Gwen put a hand on her hip. "Isaac, do you know what this Gansu strain is capable of? It's an indiscriminate killer."

Moskor sighed. "I don't doubt it, but that doesn't change anything."

"Twenty-five percent of its victims die," Gwen continued. "Most are under fifty. So far, sixty children in a remote area of China died in one month, Isaac. Imagine what will happen if it sweeps the States?" She paused. "And we would have no treatment to offer."

"So you're willing to throw some untested drug at everyone and just hope for the best?" Moskor glared at her. "What of the seventy-five percent people who recover without treatment?"

"What of them?"

"What if my drug kills some of them?" he demanded. Then he added in a hushed tone, "That would be a fine legacy for my life's work."
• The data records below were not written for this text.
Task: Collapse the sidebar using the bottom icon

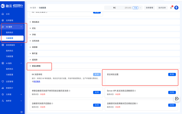Action: point(22,112)
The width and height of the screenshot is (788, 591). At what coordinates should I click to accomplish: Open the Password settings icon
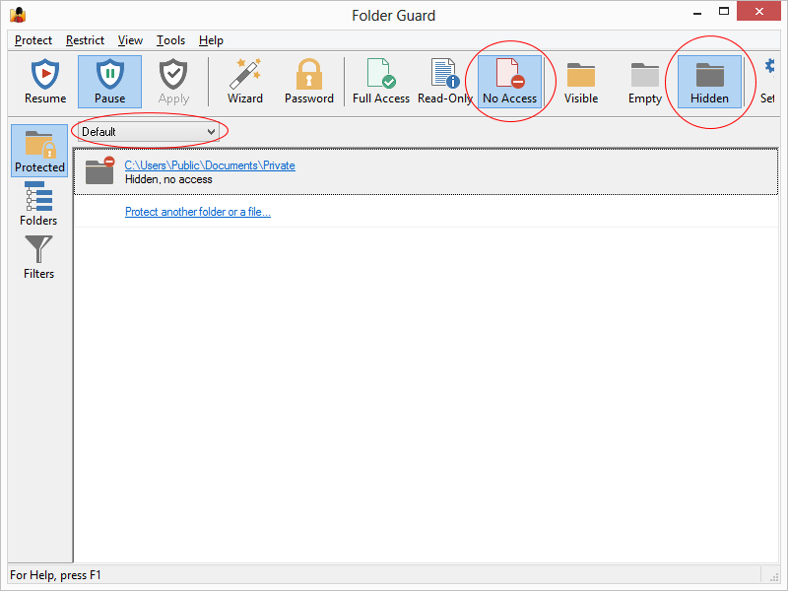pos(308,81)
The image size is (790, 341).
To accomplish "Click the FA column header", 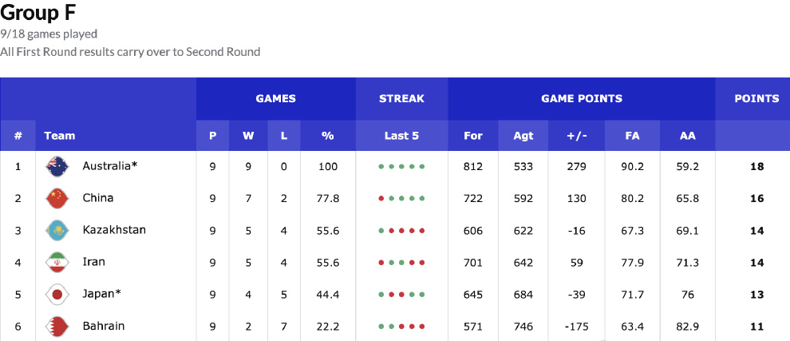I will (632, 136).
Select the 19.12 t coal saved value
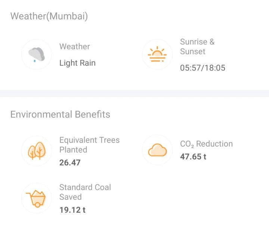 coord(72,210)
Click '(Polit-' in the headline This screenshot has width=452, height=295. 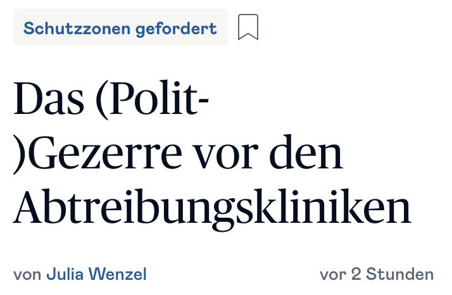pos(153,99)
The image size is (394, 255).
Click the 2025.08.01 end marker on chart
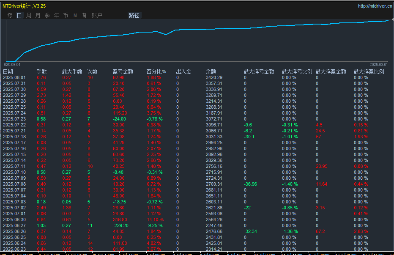coord(378,64)

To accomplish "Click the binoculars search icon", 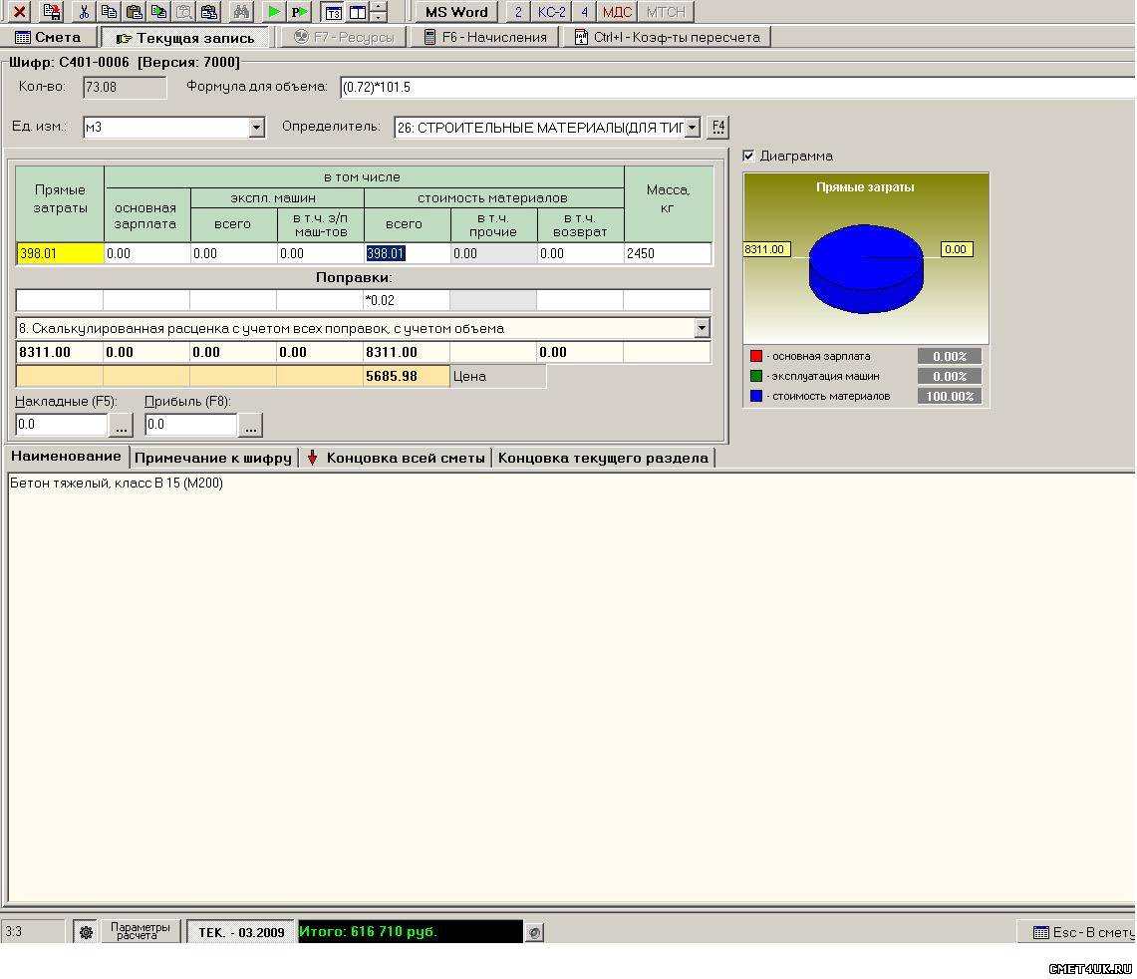I will point(240,12).
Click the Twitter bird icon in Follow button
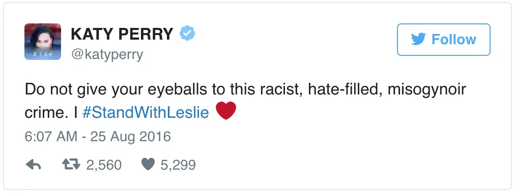The image size is (514, 193). (x=419, y=40)
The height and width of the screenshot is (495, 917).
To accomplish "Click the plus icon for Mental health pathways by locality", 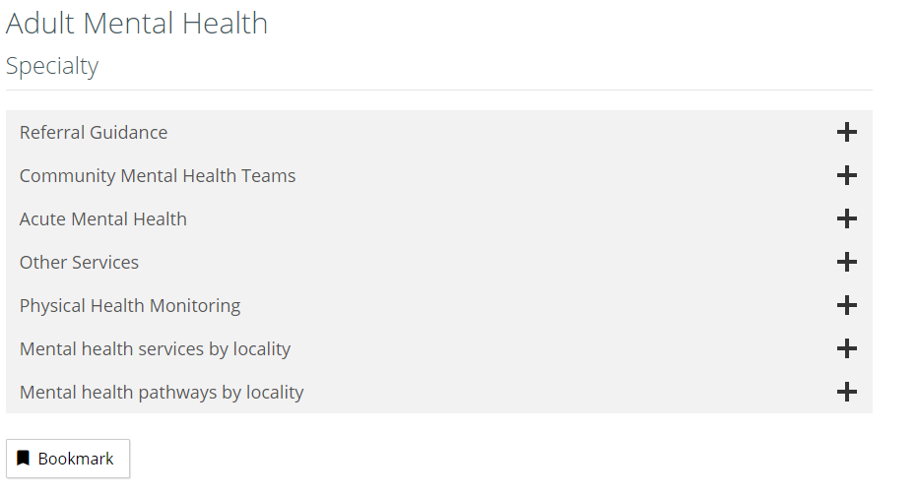I will (x=846, y=392).
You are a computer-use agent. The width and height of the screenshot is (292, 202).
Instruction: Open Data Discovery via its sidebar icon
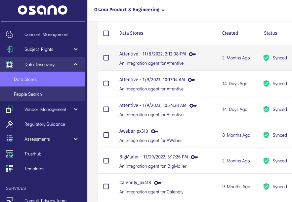(10, 64)
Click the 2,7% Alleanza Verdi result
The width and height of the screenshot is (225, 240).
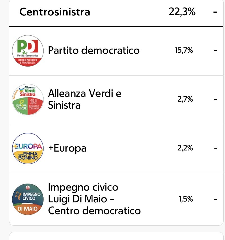pos(185,99)
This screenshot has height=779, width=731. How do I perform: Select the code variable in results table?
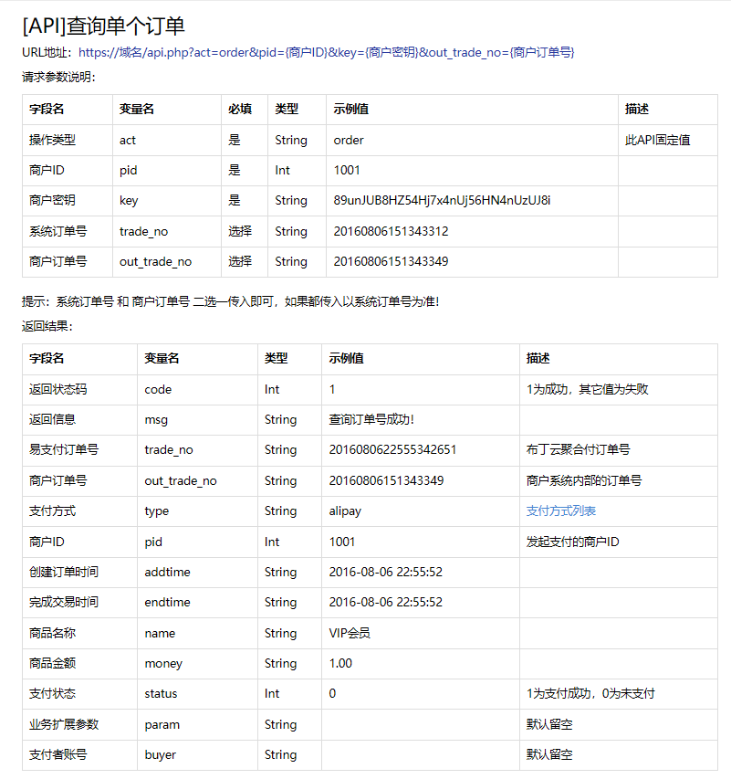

"You said yourself that the side effects were mild in phase one testing," she countered.

"In a hundred healthy volunteers!" Moskor said. "We have no idea what it would do to thousands of already sick patients."

Gwen reached up and rested a hand on one of Moskor's thick, slumping shoulders. "Isaac, what if your drug saved thousands of lives instead? That would be a very fitting legacy for your life's work."

He shook his head, but with less vehemence. "It's too early, Gwen."

CHAPTER 18

PEACE ARCH U.S.-CANADA BORDER CROSSING, WHITE ROCK, CANADA

Twenty miles south of Vancouver, Canada, Glenda and Marvin Zindler sat in their pickup truck in one of the six lanes at the Peace Arch Border Crossing, waiting to cross into the States. The dark gray skies threatened to erupt in rain at any moment. Only a white sedan stood between them and the customs agent, but it had been idling at the booth for over ten minutes while the agent leaned through the open window and interrogated the car's occupants.

"This would have been the fastest lane for sure!" Marvin growled, his round face flushing and his jowls shaking as he tapped the steering wheel like a bongo.

"What's the hurry, Marv?" Glenda asked, recognizing the familiar signs of escalation in her husband. "Seattle is less than three hours south of here, and the wedding isn't until tonight. We'll cross the border when we cross."

"That's not the point, Glen!" Marvin snapped.